[Start of Attachment]

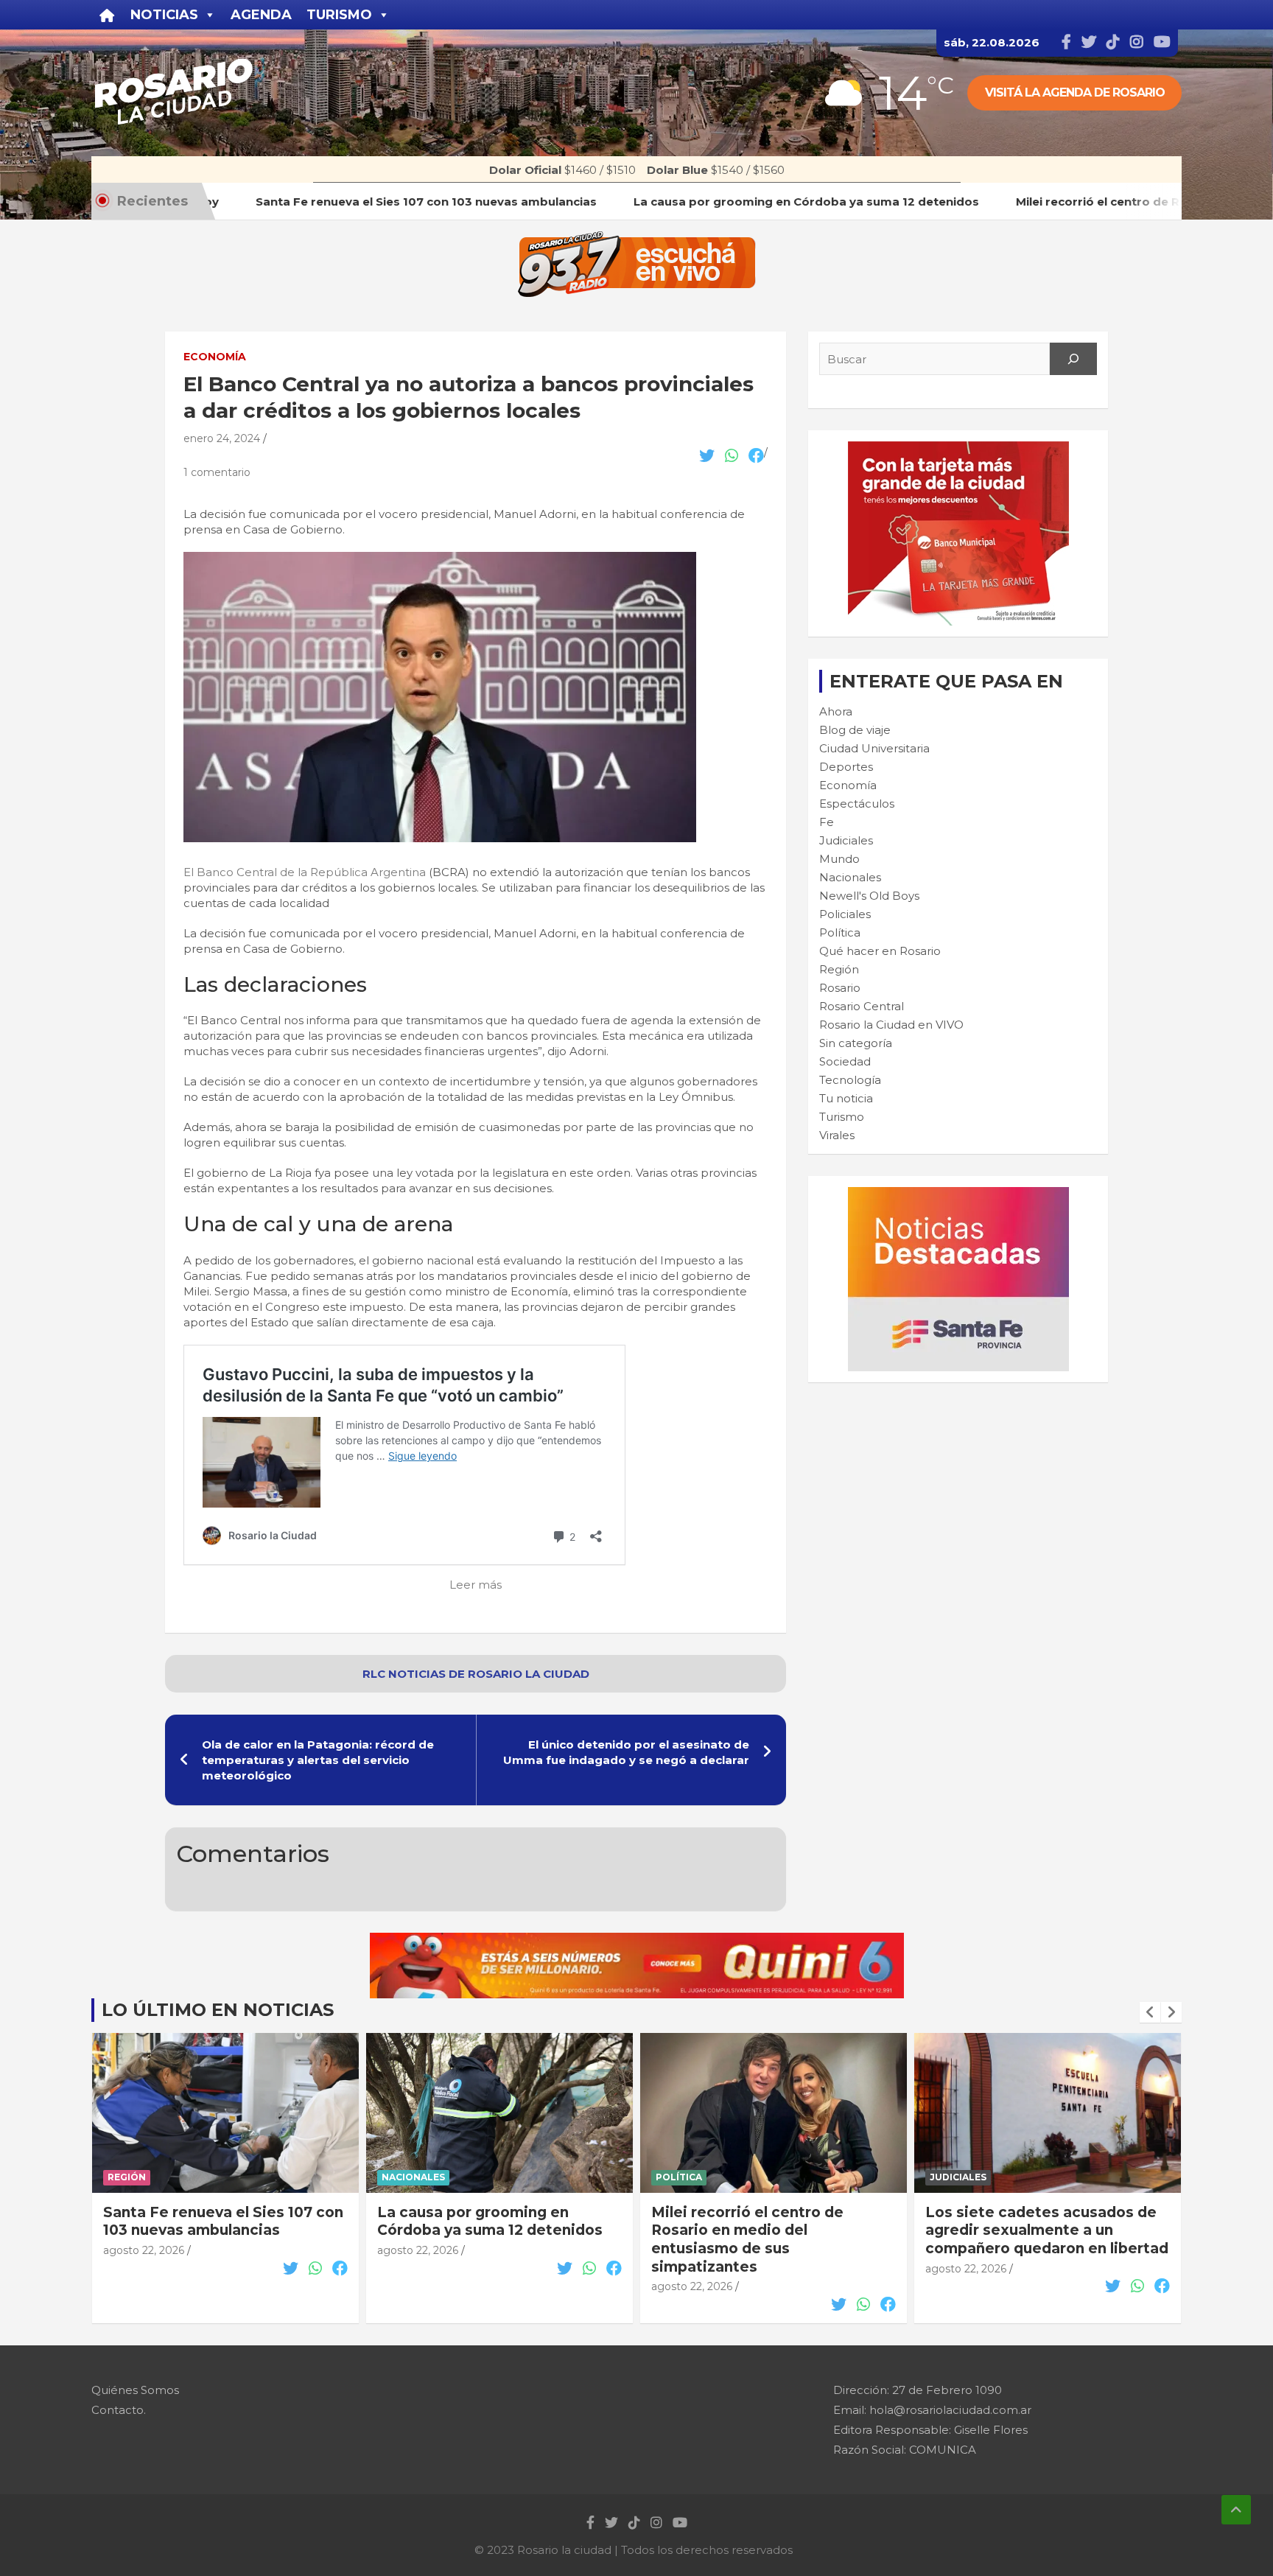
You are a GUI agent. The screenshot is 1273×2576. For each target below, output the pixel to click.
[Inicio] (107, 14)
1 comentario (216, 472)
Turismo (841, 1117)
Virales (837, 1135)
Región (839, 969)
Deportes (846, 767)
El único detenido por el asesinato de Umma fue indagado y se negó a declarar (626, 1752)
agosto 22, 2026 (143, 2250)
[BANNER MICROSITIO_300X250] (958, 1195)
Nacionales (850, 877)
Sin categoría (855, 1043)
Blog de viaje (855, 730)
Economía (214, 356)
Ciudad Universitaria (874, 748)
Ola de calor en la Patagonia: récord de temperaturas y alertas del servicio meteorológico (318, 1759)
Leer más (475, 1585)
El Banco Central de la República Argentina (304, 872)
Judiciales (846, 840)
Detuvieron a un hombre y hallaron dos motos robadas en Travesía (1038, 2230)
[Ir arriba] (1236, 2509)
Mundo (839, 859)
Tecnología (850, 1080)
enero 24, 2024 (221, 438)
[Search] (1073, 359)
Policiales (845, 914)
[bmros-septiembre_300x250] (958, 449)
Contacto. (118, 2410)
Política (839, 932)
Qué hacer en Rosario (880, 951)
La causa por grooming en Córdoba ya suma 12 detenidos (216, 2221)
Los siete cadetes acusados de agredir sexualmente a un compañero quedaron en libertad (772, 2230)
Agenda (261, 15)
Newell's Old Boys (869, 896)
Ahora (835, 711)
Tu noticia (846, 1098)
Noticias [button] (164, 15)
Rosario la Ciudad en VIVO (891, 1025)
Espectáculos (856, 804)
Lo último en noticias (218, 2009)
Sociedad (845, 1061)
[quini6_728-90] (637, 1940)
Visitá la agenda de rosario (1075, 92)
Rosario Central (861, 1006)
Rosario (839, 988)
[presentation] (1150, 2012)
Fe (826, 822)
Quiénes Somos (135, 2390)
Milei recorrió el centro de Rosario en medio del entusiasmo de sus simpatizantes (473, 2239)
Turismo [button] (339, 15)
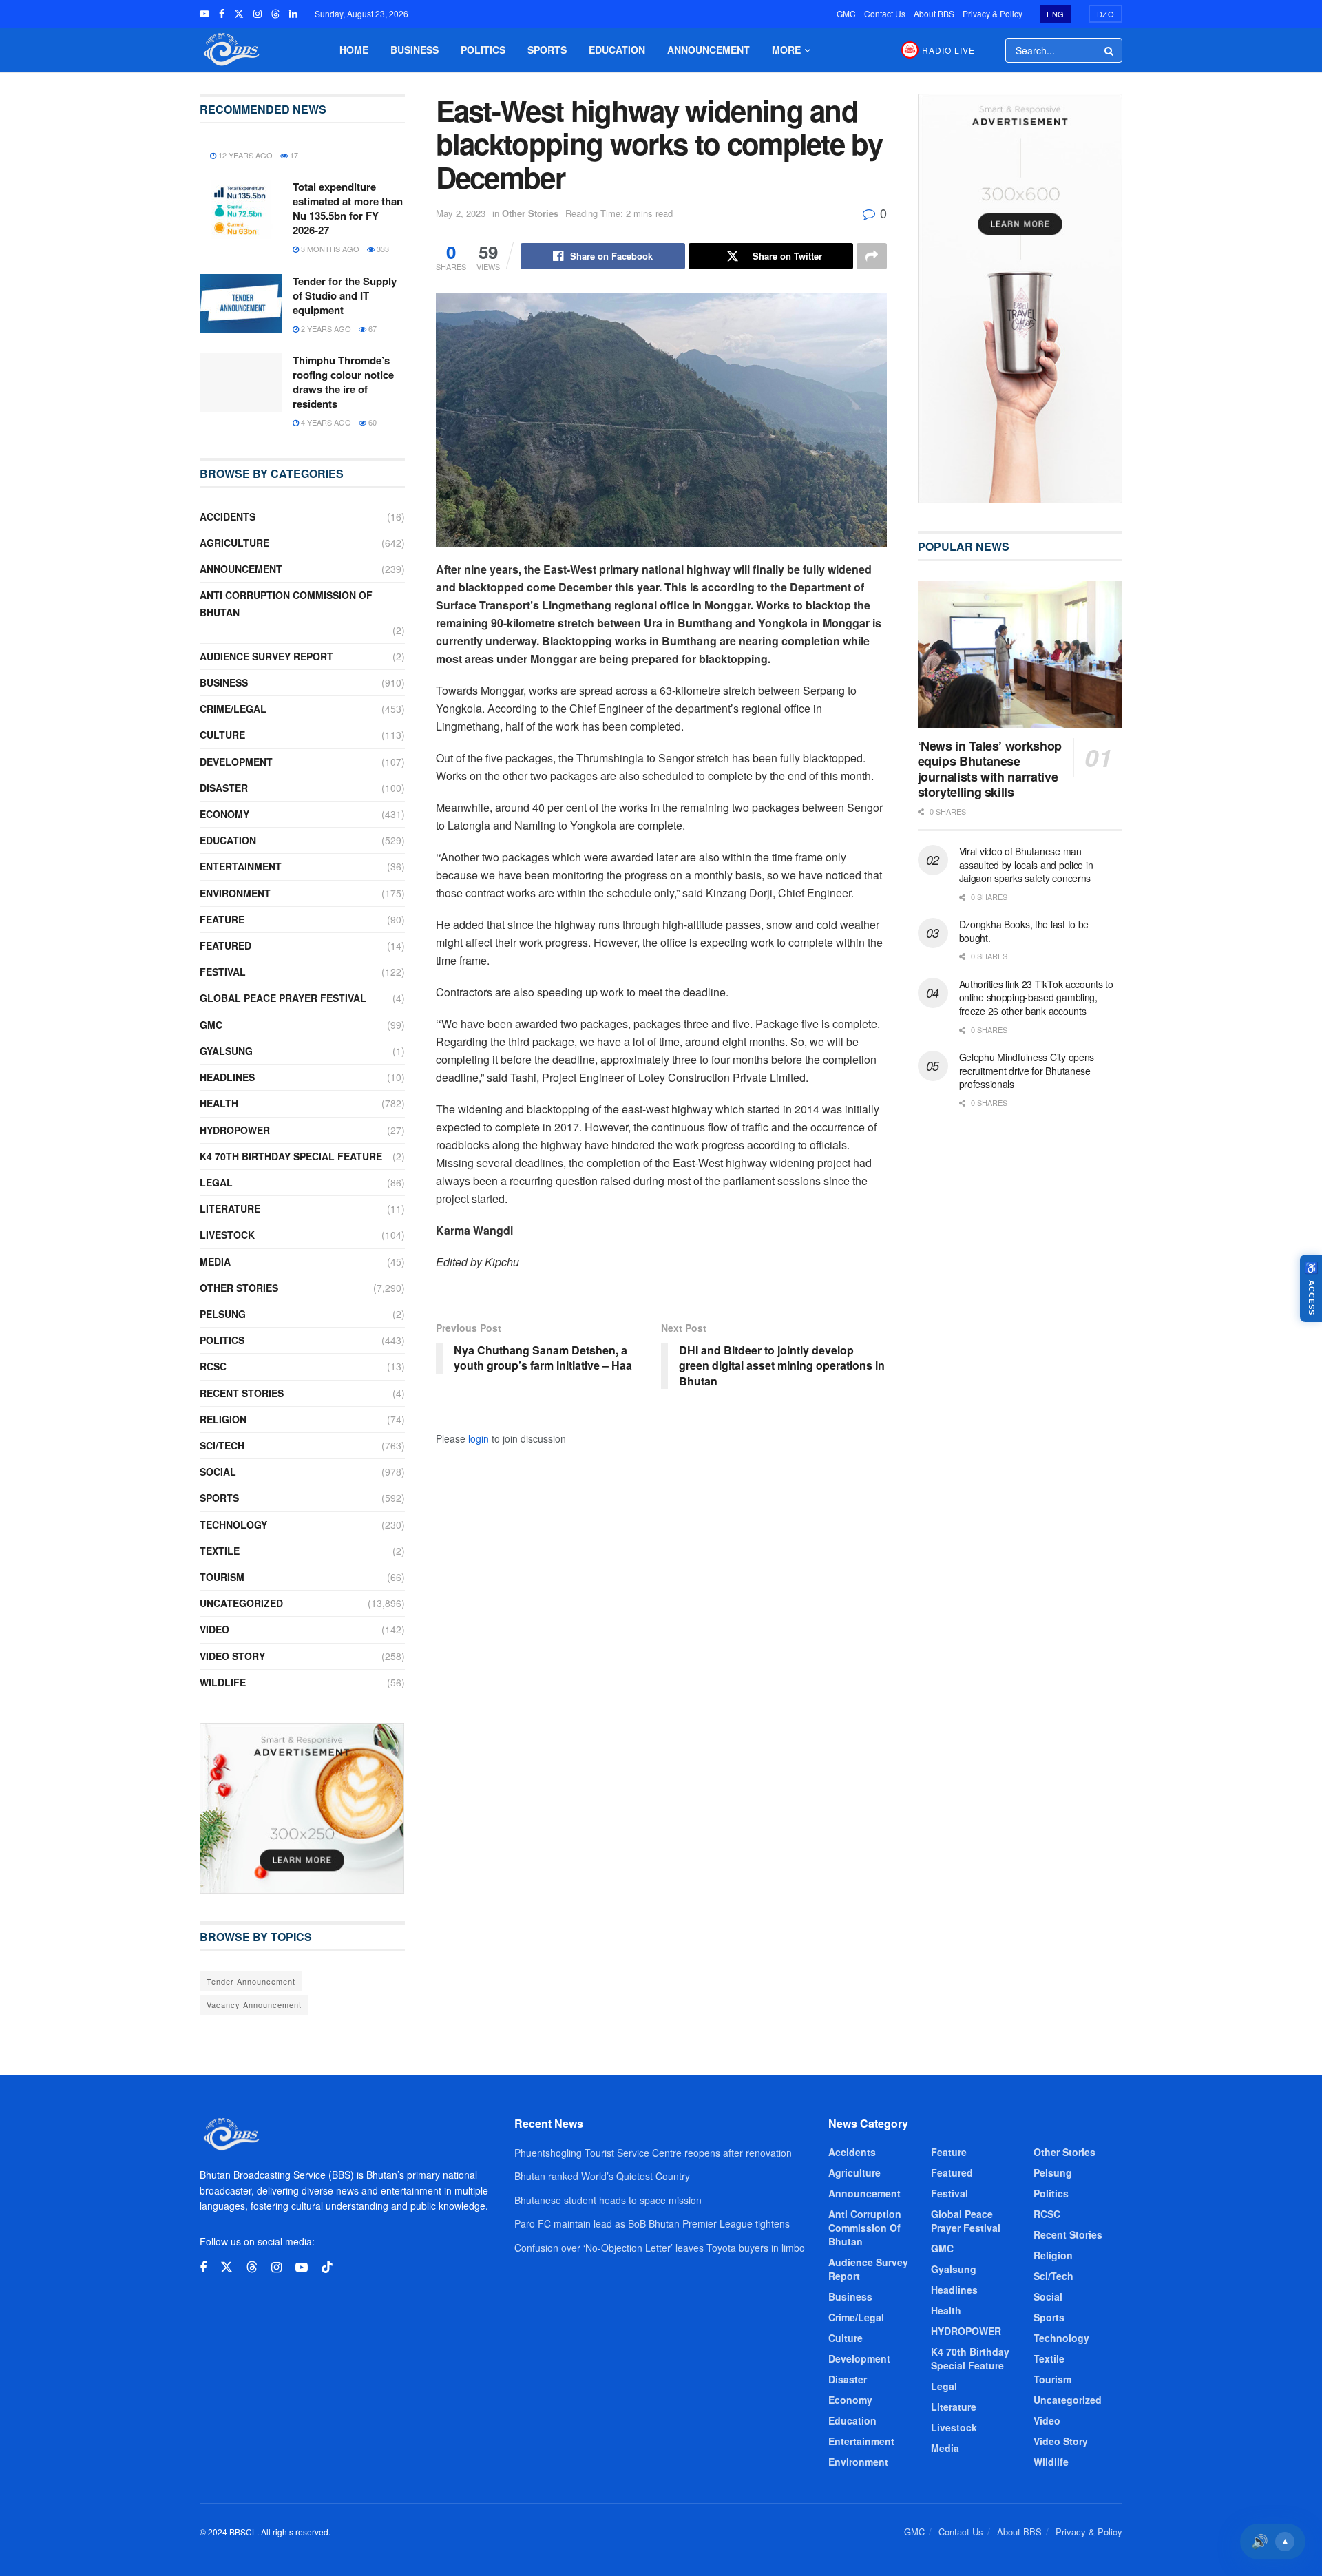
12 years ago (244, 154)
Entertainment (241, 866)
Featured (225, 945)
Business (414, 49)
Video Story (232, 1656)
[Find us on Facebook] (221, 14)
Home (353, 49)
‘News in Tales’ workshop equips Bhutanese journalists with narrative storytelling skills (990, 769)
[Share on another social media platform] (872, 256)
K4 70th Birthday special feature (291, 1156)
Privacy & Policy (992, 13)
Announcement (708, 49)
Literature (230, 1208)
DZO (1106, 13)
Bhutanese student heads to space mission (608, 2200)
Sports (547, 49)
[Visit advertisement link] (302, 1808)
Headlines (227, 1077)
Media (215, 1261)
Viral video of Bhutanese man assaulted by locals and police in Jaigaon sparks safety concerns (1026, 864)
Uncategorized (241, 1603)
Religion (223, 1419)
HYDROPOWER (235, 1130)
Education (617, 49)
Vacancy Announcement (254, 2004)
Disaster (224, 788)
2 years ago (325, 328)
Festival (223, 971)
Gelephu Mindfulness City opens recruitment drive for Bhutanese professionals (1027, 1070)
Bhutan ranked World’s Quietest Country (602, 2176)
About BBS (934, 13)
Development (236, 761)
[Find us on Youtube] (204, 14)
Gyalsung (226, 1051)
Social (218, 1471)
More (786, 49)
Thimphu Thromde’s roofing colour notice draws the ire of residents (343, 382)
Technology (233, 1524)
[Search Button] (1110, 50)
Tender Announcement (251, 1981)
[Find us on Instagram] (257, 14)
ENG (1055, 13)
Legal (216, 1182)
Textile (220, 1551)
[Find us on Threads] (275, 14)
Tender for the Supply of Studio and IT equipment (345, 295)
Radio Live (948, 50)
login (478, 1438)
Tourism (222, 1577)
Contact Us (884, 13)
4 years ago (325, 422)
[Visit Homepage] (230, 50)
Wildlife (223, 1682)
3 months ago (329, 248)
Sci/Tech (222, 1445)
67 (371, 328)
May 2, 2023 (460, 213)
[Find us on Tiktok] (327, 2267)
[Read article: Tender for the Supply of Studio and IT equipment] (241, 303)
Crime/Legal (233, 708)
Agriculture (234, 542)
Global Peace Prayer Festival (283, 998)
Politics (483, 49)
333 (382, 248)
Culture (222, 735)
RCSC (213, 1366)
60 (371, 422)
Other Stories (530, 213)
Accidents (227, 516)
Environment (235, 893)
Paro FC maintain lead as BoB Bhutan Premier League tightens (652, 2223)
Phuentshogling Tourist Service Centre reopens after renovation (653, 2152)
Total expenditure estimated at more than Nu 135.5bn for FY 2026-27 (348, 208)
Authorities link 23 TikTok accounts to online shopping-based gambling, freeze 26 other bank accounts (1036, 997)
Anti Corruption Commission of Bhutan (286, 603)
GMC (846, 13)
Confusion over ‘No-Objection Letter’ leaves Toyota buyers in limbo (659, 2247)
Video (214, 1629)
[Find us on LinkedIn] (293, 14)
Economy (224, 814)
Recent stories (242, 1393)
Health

[End of Attachment]

- EXERCISE AIM
Would you restate the listing word for word without its pictures?

- PROBLEM SOLUTION
You are a GUI agent. The screenshot is 1273×2576. For each target below, output the pixel to click.
[Inicio] (107, 14)
1 comentario (216, 472)
Turismo (841, 1117)
Virales (837, 1135)
Región (839, 969)
Deportes (846, 767)
El único detenido por el asesinato de Umma fue indagado y se negó a declarar (626, 1752)
agosto 22, 2026 (143, 2250)
[BANNER MICROSITIO_300X250] (958, 1195)
Nacionales (850, 877)
Sin categoría (855, 1043)
Blog de viaje (855, 730)
Economía (214, 356)
Ciudad Universitaria (874, 748)
Ola de calor en la Patagonia: récord de temperaturas y alertas del servicio meteorológico (318, 1759)
Leer más (475, 1585)
El Banco Central de la República Argentina (304, 872)
Judiciales (846, 840)
Detuvieron a un hombre y hallaron dos motos robadas en Travesía (1038, 2230)
[Ir arriba] (1236, 2509)
Mundo (839, 859)
Tecnología (850, 1080)
enero 24, 2024 (221, 438)
[Search] (1073, 359)
Policiales (845, 914)
[bmros-septiembre_300x250] (958, 449)
Contacto. (118, 2410)
Política (839, 932)
Qué hacer en Rosario (880, 951)
La causa por grooming en Córdoba ya suma 12 detenidos (216, 2221)
Los siete cadetes acusados de agredir sexualmente a un compañero quedaron en libertad (772, 2230)
Agenda (261, 15)
Newell's Old Boys (869, 896)
Ahora (835, 711)
Tu noticia (846, 1098)
Noticias [button] (164, 15)
Rosario la Ciudad en VIVO (891, 1025)
Espectáculos (856, 804)
Lo último en noticias (218, 2009)
Sociedad (845, 1061)
[quini6_728-90] (637, 1940)
Visitá la agenda de rosario (1075, 92)
Rosario Central (861, 1006)
Rosario (839, 988)
[presentation] (1150, 2012)
Fe (826, 822)
Quiénes Somos (135, 2390)
Milei recorrió el centro de Rosario en medio del entusiasmo de sus simpatizantes (473, 2239)
Turismo [button] (339, 15)
12 years ago (244, 154)
Entertainment (241, 866)
Featured (225, 945)
Business (414, 49)
Video Story (232, 1656)
[Find us on Facebook] (221, 14)
Home (353, 49)
‘News in Tales’ workshop equips Bhutanese journalists with narrative storytelling skills (990, 769)
[Share on another social media platform] (872, 256)
K4 70th Birthday special feature (291, 1156)
Privacy & Policy (992, 13)
Announcement (708, 49)
Literature (230, 1208)
DZO (1106, 13)
Bhutanese student heads to space mission (608, 2200)
Sports (547, 49)
[Visit advertisement link] (302, 1808)
Headlines (227, 1077)
Media (215, 1261)
Viral video of Bhutanese man assaulted by locals and police in Jaigaon sparks safety concerns (1026, 864)
Uncategorized (241, 1603)
Religion (223, 1419)
HYDROPOWER (235, 1130)
Education (617, 49)
Vacancy Announcement (254, 2004)
Disaster (224, 788)
2 years ago (325, 328)
Festival (223, 971)
Gelephu Mindfulness City opens recruitment drive for Bhutanese professionals (1027, 1070)
Bhutan ranked World’s Quietest Country (602, 2176)
About BBS (934, 13)
Development (236, 761)
[Find us on Youtube] (204, 14)
Gyalsung (226, 1051)
Social (218, 1471)
More (786, 49)
Thimphu Thromde’s roofing colour notice draws the ire of residents (343, 382)
Technology (233, 1524)
[Search Button] (1110, 50)
Tender Announcement (251, 1981)
[Find us on Instagram] (257, 14)
ENG (1055, 13)
Legal (216, 1182)
Textile (220, 1551)
[Find us on Threads] (275, 14)
Tender for the Supply of Studio and IT equipment (345, 295)
Radio Live (948, 50)
login (478, 1438)
Tourism (222, 1577)
Contact Us (884, 13)
4 years ago (325, 422)
[Visit Homepage] (230, 50)
Wildlife (223, 1682)
3 months ago (329, 248)
Sci/Tech (222, 1445)
67 (371, 328)
May 2, 2023 (460, 213)
[Find us on Tiktok] (327, 2267)
[Read article: Tender for the Supply of Studio and IT equipment] (241, 303)
Crime/Legal (233, 708)
Agriculture (234, 542)
Global Peace Prayer Festival (283, 998)
Politics (483, 49)
333 (382, 248)
Culture (222, 735)
RCSC (213, 1366)
60 (371, 422)
Other Stories (530, 213)
Accidents (227, 516)
Environment (235, 893)
Paro FC maintain lead as BoB Bhutan Premier League tightens (652, 2223)
Phuentshogling Tourist Service Centre reopens after renovation (653, 2152)
Total expenditure estimated at more than Nu 135.5bn for FY 2026-27 (348, 208)
Authorities link 23 TikTok accounts to online shopping-based gambling, freeze 26 other bank accounts (1036, 997)
Anti Corruption Commission of Bhutan (286, 603)
GMC (846, 13)
Confusion over ‘No-Objection Letter’ leaves Toyota buyers in limbo (659, 2247)
Video (214, 1629)
[Find us on LinkedIn] (293, 14)
Economy (224, 814)
Recent stories (242, 1393)
Health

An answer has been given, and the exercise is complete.